Digital documentation drive aims to protect Syrian housing and property rights
- Editorial Team SDG10
- 2 hours ago
- 3 min read

Efforts to safeguard housing, land and property rights in Syria are increasingly turning to digital documentation, as local organisations warn that millions of displaced people risk permanent disenfranchisement without proof of ownership. The shift, described as a growing “digital archiving” movement in 2025 and 2026, is framed by advocates as central to reducing inequality and preventing vulnerable households from being excluded from future reconstruction and return.
Before the conflict, an estimated 30 to 40% of Syrian housing was in informal settlements or lacked formal registration, leaving many residents without paperwork even in normal circumstances. The destruction of physical land registries in cities such as Homs and Aleppo, alongside mass displacement, has deepened what local groups describe as a documentation vacuum, with the poorest least able to assert claims.
Informal settlements and the documentation vacuum
Informal housing and unregistered properties were widespread before the war, and the loss of records has made ownership and occupancy harder to verify at scale.

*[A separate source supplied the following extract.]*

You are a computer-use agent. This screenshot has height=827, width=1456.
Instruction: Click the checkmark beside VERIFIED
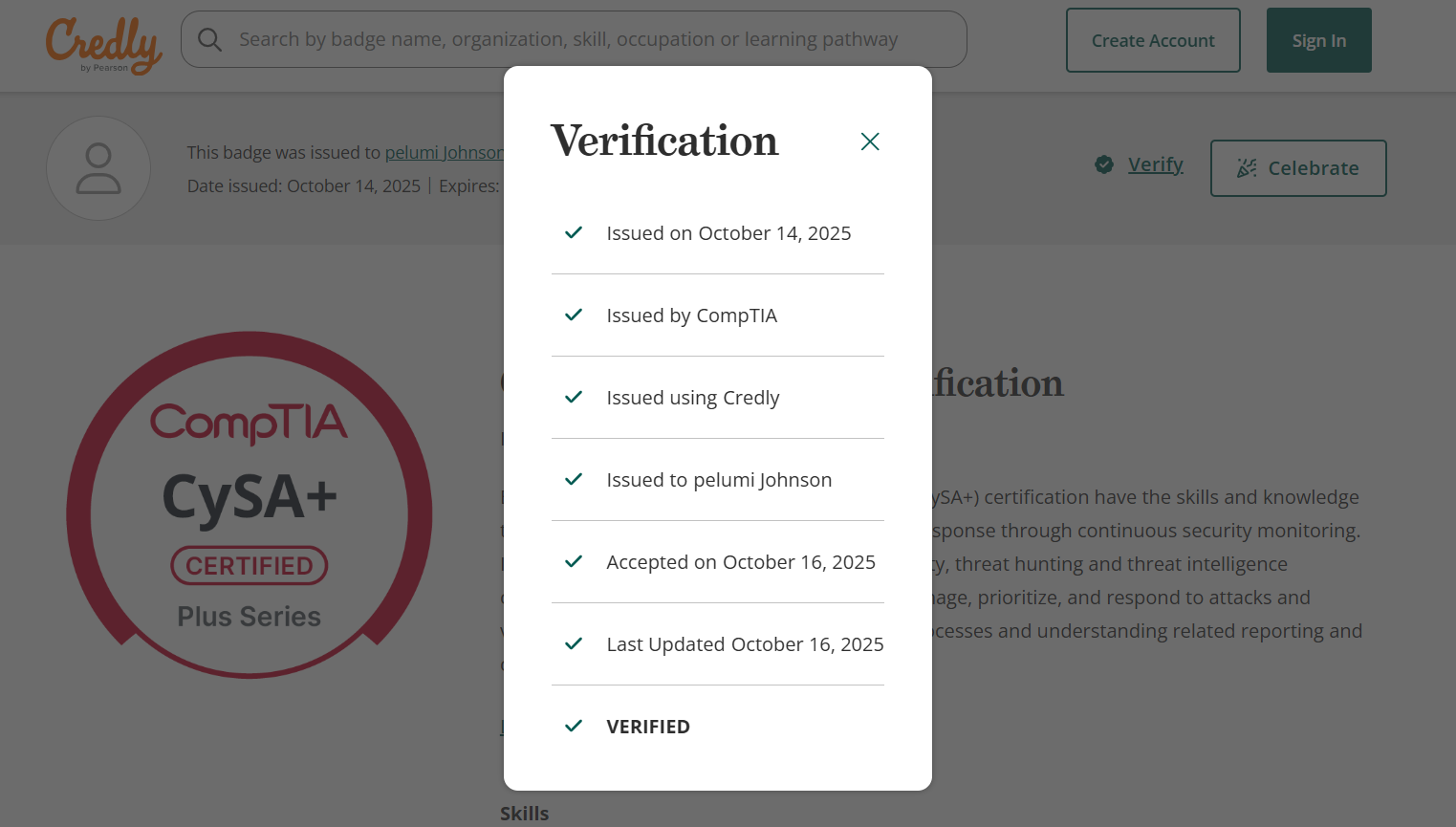click(x=573, y=726)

Local organisations say this disproportionately affects people in low-income areas who cannot demonstrate tenure to claim compensation, contest a takeover, or return to a former home.
The consequences extend beyond individual households, with documentation gaps feeding disputes between returnees and current occupants. In densely damaged neighbourhoods where habitable space is scarce, the absence of reliable records can intensify local tensions and leave certain groups, including female-headed households, more exposed to eviction or coercion.
How local groups are building digital evidence
In Aleppo, small teams are combining satellite imagery with Geographic Information Systems to map previous property boundaries and create digital dossiers for families from informal areas. The files are built using “social evidence”, including interviews with neighbours, old utility bills and photographs, intended to establish a credible account of who lived where and on what basis.
Tech-focused NGOs are also trialling blockchain-based ledgers as a way to preserve tenure information in a decentralised form. Supporters argue that a distributed record cannot be destroyed in conflict or seized through local control, and can act as a portable identity for a person’s property claim.
Mediation, inequality and what comes next
In Homs, community mediation centres are documenting agreements between returnees and current occupants digitally, with the aim of reducing the risk of disputes escalating into violence. Local organisations say recording settlements in a structured form can help protect the most vulnerable from being pushed out and can support more predictable outcomes when formal systems are absent or contested.
Advocates link the work directly to SDG 10 on reduced inequalities, including Target 10.3 on equal opportunity, and describe documentation as a form of legal identity for people otherwise rendered invisible by informality. They also argue that securing claims helps prevent “disaster capitalism”, where destroyed informal neighbourhoods are taken over by developers without compensation for original low-income inhabitants, while clearer records can support social cohesion by lowering friction between groups competing for limited housing.
Practical implications for reconstruction planning
Digital records created now could shape who is recognised in future urban reconstruction processes, including compensation, restitution, or redevelopment decisions. Local groups say the near-term priority is ensuring evidence is collected at neighbourhood level, where informal tenure was most common, and where displaced residents face the steepest barriers to proving prior residence or ownership.
Key stakeholders cited in this work include the UN Habitat Syria Programme, which is said to increasingly fund local partners for granular mapping, alongside Syrian civil society groups such as the Syrian Association for Citizens’ Dignity and The Day After, which has published reports on property law reforms and digital documentation in Homs and Aleppo.